因みに、日本に来た宣教師たちの人となりや、その後の話など、よほどの歴史の先生でない限り触れることはないでしょう。興味のある方は、下記の筆者注をご覧ください。長崎との関わりなども触れられています。

 

ザビエル

(筆者注1)Francisco Xavier(フランシスコ ザビエル)

1506年4月7日、スペイン バスク地方ナヴァーラ王国、ザビエル城で裕福で敬虔な貴族領主の5人の末子として出生。6才の時父を亡くし兄弟も家を出たため孤独な少年期を過ごす。彼の生涯は孤独と劣等感との闘いであった。彼の篤い信仰と神への信頼は強く困難に立ち向かう精神力は持っていた。情熱と喜びをもって旅を続けることが出来たのは幼少期の経験からきたものである。イエズス会設立者(7人)の内の一人、

(筆者注2) Cosme de Torres(コスメ デ トルレス)

(1510年 ~ 1570年10月2日)スペイン・バレンシア出身、1546年モルッカ諸島でザビエルと出会いインドのゴアへ行き司祭となる。ザビエル や日本人ヤジロウと共に日本へ出立し1549年8月15日鹿児島に到着。都へ向ったザビエルと別れてトルレスは平戸に残り、1551年にザビエルがインドへ向けて日本を去ると布教の責任者になる。ザビエルが去る時後を託されて死ぬまで日本に留まり宣教活動を続けた。琵琶法師であったロレンソ修道士などの協力を受けて山口や九州の各地でキリスト教は広まった。山口では6年にわたり布教し2000人の信徒を得た。1556年山口を去り豊後の府内へ移る。1559年都での布教のためガスパル・ヴィレラ神父らを派遣した。織田信長の支援を受け畿内での宣教は進んだ。1563年には大村純忠に洗礼を授け日本初のキリシタン大名が生まれた。1570年6月に新しくフランシスコ・カブラル神父が派遣されると間もなくトルレスは1570年10月2日天草で死去した。

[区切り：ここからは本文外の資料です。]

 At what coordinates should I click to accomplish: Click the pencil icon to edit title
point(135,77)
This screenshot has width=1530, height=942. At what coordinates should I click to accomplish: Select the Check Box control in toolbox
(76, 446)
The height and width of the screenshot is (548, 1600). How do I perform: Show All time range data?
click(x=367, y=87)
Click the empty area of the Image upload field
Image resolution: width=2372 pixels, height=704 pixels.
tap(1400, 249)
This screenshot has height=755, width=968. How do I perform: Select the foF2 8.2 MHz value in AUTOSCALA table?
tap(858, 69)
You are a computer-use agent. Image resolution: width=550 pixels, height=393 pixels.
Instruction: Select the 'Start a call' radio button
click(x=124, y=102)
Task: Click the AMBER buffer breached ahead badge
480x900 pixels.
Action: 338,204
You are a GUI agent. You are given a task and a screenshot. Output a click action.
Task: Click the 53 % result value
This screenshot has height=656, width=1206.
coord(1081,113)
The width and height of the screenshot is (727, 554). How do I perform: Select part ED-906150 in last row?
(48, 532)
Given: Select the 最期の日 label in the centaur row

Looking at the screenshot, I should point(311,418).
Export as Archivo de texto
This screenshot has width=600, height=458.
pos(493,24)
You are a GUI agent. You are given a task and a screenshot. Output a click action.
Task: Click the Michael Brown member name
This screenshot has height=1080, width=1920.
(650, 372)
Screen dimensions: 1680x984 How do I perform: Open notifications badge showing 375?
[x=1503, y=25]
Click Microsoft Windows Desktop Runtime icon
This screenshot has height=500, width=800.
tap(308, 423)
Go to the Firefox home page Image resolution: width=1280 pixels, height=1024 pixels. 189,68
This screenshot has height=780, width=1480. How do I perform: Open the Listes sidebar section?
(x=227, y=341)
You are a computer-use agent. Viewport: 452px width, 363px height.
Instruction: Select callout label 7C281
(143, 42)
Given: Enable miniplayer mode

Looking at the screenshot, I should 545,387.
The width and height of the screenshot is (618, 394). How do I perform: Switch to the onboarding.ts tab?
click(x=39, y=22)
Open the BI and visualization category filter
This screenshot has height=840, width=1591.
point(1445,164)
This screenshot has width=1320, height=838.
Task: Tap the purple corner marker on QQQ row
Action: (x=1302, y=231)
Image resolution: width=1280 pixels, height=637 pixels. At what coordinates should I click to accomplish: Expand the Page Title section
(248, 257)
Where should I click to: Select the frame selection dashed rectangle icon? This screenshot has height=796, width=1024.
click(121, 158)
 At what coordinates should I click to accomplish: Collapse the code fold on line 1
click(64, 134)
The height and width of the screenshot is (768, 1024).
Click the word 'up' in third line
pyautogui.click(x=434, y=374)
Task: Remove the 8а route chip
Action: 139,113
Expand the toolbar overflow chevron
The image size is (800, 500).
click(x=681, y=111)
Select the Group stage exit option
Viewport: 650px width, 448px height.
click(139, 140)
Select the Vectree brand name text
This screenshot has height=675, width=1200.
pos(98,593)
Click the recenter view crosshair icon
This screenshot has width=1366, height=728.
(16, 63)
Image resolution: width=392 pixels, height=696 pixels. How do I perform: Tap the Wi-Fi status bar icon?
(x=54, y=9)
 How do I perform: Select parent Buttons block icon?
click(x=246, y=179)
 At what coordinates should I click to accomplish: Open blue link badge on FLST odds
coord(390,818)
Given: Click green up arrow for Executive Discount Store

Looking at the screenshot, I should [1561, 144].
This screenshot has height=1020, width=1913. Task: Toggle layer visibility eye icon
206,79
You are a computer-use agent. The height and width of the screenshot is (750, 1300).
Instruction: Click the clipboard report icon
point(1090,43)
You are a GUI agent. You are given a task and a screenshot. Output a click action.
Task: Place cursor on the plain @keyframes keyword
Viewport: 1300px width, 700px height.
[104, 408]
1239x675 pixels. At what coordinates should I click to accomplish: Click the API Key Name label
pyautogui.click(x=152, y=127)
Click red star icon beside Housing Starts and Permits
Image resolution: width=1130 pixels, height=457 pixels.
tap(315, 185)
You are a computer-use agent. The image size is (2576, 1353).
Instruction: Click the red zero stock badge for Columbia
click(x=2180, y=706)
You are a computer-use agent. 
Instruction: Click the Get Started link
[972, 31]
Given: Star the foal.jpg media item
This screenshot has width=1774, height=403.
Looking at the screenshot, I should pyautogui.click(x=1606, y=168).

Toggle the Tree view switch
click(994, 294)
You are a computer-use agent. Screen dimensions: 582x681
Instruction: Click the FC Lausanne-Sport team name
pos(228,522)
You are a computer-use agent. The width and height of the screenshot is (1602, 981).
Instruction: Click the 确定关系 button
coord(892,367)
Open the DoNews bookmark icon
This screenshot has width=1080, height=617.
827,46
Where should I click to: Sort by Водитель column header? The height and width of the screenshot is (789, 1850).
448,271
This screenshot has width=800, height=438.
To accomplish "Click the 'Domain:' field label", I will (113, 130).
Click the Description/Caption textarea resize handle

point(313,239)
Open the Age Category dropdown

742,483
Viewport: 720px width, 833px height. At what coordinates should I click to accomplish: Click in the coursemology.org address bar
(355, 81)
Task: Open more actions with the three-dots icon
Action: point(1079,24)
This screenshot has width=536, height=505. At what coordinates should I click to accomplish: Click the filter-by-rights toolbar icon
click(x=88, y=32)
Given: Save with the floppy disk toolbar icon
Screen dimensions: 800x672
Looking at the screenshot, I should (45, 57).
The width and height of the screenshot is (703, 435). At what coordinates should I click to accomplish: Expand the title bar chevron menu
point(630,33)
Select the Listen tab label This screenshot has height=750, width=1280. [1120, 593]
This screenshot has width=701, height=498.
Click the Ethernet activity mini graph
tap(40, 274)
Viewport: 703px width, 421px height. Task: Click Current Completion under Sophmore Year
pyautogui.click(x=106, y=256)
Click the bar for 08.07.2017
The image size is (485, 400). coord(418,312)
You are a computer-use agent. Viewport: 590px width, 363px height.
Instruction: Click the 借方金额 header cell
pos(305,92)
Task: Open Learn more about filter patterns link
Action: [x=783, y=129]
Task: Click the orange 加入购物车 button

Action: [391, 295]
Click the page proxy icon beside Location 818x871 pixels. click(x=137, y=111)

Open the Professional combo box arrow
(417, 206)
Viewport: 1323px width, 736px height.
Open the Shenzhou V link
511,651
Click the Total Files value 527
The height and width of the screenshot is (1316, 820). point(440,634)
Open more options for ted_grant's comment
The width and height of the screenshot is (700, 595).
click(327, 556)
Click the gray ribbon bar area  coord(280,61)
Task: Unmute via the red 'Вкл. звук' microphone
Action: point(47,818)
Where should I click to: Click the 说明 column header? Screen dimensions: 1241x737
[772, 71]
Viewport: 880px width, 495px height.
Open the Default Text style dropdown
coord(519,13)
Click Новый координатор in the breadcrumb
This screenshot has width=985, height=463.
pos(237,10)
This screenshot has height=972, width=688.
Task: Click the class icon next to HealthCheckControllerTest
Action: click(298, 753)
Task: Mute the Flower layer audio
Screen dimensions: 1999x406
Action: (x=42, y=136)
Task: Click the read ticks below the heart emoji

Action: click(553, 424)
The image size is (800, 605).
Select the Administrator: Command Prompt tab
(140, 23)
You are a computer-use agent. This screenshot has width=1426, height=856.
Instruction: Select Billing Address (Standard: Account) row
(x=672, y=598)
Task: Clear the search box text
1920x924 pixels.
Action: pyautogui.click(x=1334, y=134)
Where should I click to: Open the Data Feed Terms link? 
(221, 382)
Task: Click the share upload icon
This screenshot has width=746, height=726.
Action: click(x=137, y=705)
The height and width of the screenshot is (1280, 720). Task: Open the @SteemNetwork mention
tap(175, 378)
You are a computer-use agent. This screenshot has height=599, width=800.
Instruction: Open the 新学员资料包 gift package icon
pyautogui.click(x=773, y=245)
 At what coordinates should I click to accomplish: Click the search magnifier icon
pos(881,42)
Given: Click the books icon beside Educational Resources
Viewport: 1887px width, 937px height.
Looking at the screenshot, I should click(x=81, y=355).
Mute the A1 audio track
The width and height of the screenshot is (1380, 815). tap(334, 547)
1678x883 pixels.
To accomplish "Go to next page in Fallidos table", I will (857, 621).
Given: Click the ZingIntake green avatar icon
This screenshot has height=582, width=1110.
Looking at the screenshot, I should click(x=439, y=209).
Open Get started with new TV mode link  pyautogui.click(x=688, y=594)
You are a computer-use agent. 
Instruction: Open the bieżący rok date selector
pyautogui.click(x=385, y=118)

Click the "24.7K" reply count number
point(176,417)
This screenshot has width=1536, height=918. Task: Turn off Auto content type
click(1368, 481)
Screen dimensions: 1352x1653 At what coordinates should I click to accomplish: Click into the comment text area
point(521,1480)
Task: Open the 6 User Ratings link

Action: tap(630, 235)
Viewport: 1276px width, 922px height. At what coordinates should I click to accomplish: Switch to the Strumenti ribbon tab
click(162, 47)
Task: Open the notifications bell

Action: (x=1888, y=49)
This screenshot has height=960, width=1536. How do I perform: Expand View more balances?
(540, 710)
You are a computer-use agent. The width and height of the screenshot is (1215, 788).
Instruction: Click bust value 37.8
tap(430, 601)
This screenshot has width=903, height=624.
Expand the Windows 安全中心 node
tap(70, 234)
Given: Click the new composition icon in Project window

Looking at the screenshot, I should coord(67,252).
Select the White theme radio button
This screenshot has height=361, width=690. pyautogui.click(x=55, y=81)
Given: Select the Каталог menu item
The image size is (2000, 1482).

(筆者注3) Organtino Gnecchi‐Soldi(オルガンティーノ ニェッキ ソルディ)

(1533 ~ 1609年4月22日)北イタリアのカストで生まれ。22歳でイエズス会に入会した。ロレートの大神学校、ゴアの大神学校で教えた後日本に派遣された。1570年6月18日天草に上陸後、ルイス・フロイスと共に都での宣教を行った。1577年から30年間都での布教責任者をつとめた。明るく魅力的な人柄から日本人に好かれ布教にも大いに役立った。30年以上日本で衣食住すべて日本人と同じように暮らし日本を深く理解し愛した。オルガンティーノは1576年にともに都に住んでいたフロイスと教会(南蛮寺)を建立。この教会は敷地が狭いため三層にせざるを得ず周囲を見渡すことができるほどの高さで威容を誇った。1580年には安土で織田信長から与えられた土地にセミナリヨを建てた。本能寺の変後安土城は破壊され城下のセミナリオも放棄された。信長の死後1582年未だキリシタンへの対応は寛大で1583年に大阪城に秀吉を訪問すると歓待を受けた。高山右近の城下高槻に新しい土地を得てセミナリオは設置された。1587年に最初の禁教令が出されると、都の南蛮寺は打ち壊された。オルガンティーノは右近とともに 小西行長の領地小豆島に逃れた。翌年 右近が加賀前田家に行くことになると、オルガンティーノは九州に向かった。1591年天正遣欧少年使節の帰国後、彼らと共に秀吉に拝謁。前田玄以のとりなしで再び京都在住をゆるされた。1597年、日本二十六聖人が京都から長崎へ向かう際に拷問を受けた時には、彼らの遺物を受け取っている。その後長崎へ行くが1609年76才で病死する。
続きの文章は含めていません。